Abstract: In this tutorial, we will first introduce the basic concepts
of Intel SGX, its development workflows, potential applications and
performance characteristics. Then, we will explain known security
concerns, including cache/branch side-channel attacks and memory
safety issues, and corresponding defenses with various working
demos. Last but not least, we will introduce various ways to quickly
start writing SGX applications, specifically by utilizing library OSes
or thin shielding layers; we will explain the pros and cons of each
approach in terms of security and usability.

- SGX 101: introduction, performance, and applications ([01-intro.pdf](sgx-tutorial-ccs17/01-intro.pdf))
- SGX shielding framework and development tools ([02-libos.pdf](sgx-tutorial-ccs17/02-libos.pdf))
- SGX Security Issues ([03-security.pdf](sgx-tutorial-ccs17/03-security.pdf))

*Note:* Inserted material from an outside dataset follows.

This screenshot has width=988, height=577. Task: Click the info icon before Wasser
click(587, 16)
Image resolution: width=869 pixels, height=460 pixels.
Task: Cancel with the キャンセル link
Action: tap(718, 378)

Biography: Taesoo Kim is an Assistant Professor in the School Computer
Science at Georgia Tech. He also serves as the director of the Georgia
Tech Systems Software and Security Center (GTS3). He is interested in
building a system that has underlying principles for why it should be
secure. Those principles include the design of a system, analysis of
its implementation, and clear separation of trusted components. His
thesis work, in particular, focused on detecting and recovering from
attacks on computer systems. He holds a BS from KAIST (2009), a SM
(2011) and a PhD (2014) from MIT in CS.

Zhiqiang Lin is an Associate Professor of Computer Science at The
University of Texas at Dallas. He earned his PhD from Computer Science
Department at Purdue University in 2011. His primary research
interests are systems and software security, with an emphasis on
developing program analysis techniques and applying them to secure
both application programs including mobile apps and the underlying
system software such as Operating Systems and hypervisors. Dr. Lin is
a recipient of the NSF CAREER Award and the AFOSR Young Investigator

Chia-Che Tsai is a PhD candidate at Stony Brook University, and will
soon join the RISE Lab at UC Berkeley as a postdoc researcher. He is
also joining the Computer Science and Engineering department of Texas
A&M University in Fall 2018 as a faculty. He is interested in building
OSes and runtimes with a balance between usability, security, and
performance. He is the main contributor to the Graphene library OS, an
open-source framework for reusing unmodified Linux applications on
Intel SGX and other various host options.